2. Udzielanie się emocji
Empatyczne wczucie się w perspektywę rozmówcy wiąże się z doświadczaniem podobnych emocji. W sposób fizyczny odczuwamy jego strach, radość, smutek i inne uczucia. Łatwiej nam przywołać podobne do rozmówcy emocje, jeśli mamy takie same doświadczenia jak on. Pomagają nam w tym również tzw. neurony lustrzane – czyli nasza wrodzona zdolność do przejmowania, „odbijania” w sobie stanów emocjonalnych osób, na które patrzymy i z którymi rozmawiamy. Widząc np. osobę na ulicy, która dźwiga ciężką walizkę lub paczkę, nieświadomie odtwarzamy uczucia i stany emocjonalne, jakie wiążą się z niesieniem przez nas czegoś ciężkiego (czujemy empatię z tą osobą, bo wiemy, jak to jest trudne i niewygodne): mimowolnie napinamy mięśnie rąk i nóg, a nasza twarz przybiera wyraz wysiłku. Robimy to nieświadomie, bo działają neurony lustrzane.
3. Troska
Troska o drugiego człowieka, o jego stan fizyczny i emocjonalny to trzeci wymiar empatii. Empatia, obok asertywności jest jedną z dwóch głównych składowych naszej inteligencji emocjonalnej.
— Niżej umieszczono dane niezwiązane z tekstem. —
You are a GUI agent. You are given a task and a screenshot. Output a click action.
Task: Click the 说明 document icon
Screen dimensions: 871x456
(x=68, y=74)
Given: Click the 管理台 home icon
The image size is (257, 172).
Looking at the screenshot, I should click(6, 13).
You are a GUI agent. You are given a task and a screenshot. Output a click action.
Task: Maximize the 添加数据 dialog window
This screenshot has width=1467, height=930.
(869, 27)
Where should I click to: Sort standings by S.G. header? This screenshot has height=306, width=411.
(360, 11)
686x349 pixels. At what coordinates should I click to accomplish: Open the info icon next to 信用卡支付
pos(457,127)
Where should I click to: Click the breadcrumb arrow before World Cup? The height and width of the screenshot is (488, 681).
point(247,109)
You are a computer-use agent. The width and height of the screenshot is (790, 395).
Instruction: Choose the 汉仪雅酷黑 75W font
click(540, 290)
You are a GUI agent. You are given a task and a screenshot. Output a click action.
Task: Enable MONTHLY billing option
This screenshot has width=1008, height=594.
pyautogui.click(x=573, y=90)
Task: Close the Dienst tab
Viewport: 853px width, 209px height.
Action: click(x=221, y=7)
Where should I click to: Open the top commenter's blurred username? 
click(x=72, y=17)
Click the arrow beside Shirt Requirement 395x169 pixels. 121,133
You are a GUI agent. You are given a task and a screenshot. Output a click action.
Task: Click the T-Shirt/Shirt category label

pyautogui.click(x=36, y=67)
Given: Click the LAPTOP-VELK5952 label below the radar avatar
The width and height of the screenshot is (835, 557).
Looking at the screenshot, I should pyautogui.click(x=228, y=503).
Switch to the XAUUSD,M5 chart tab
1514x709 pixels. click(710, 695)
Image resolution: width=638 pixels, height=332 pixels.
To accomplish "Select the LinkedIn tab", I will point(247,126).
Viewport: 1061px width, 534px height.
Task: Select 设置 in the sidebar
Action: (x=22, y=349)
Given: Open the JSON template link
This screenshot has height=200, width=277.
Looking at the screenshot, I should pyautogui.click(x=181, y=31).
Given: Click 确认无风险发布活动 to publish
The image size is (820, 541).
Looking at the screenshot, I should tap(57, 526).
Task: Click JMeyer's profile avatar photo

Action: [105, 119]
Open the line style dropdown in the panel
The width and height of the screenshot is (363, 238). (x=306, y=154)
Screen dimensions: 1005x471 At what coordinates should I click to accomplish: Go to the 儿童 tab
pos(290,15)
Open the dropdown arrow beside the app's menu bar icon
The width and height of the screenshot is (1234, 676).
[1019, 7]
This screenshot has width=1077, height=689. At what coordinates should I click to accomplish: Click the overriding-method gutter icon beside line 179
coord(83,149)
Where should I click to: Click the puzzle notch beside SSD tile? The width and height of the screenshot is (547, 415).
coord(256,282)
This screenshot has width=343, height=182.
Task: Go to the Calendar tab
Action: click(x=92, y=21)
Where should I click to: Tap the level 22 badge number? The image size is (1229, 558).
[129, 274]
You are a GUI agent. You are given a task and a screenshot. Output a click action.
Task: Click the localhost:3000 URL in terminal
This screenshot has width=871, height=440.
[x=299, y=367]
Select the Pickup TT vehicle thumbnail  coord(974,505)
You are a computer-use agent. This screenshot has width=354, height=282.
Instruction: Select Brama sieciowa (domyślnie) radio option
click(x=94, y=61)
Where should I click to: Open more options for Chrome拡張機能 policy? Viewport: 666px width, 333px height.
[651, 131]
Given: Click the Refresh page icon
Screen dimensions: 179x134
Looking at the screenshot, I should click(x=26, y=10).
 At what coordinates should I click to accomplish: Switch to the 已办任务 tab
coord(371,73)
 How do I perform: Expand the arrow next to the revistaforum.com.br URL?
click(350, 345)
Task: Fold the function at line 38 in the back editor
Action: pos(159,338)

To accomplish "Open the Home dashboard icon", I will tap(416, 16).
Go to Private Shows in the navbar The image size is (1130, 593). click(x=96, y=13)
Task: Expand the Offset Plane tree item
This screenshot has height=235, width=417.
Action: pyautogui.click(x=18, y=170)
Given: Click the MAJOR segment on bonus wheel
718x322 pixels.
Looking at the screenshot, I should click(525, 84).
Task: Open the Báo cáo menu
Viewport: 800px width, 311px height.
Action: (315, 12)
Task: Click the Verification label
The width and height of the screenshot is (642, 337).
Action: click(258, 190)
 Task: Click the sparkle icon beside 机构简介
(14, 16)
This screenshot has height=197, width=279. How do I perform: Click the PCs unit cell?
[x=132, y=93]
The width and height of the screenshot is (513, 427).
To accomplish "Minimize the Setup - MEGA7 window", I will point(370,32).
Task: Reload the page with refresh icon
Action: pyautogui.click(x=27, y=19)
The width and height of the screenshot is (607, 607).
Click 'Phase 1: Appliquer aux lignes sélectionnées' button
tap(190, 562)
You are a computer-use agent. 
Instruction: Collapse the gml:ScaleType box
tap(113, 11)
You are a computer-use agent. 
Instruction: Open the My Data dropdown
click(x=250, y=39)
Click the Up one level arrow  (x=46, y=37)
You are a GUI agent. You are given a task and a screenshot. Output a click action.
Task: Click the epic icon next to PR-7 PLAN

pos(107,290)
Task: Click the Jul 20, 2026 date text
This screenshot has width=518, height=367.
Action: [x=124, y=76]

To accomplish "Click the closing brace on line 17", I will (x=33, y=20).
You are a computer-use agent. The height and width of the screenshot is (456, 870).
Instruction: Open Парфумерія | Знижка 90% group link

Okazuje się, że najbardziej rozwinięci empatycznie jesteśmy w wieku niemowlęcym (nie „skażeni” żadnymi doświadczeniami, przeżyciami). Czy zauważyliście, że niemowlęta stają się niespokojne, gdy słyszą płacz innego dziecka. Automatycznie przejmują jego stan emocjonalny. Na tym etapie rozwoju nie odróżniają one uczuć innej osoby od swoich własnych.
Główną cechą osób empatycznych jest OTWARTOŚĆ – czyli zdolność do chwilowego wyzbycia się własnych przekonań, poglądów, wartości i przyjęcia tych należących do drugiej osoby – bez oceniania, bez dawania rad, bez krytykowania. W myśl zasady – JA jestem OK i TY jesteś OK. Empatia sprawia, że stajemy się bardziej wyrozumiali dla siebie i innych ludzi.
Pamiętajmy jednak, że nasza otwartość jest tym trudniejsza, im bardziej różni się punkt widzenia innej osoby od naszego :( .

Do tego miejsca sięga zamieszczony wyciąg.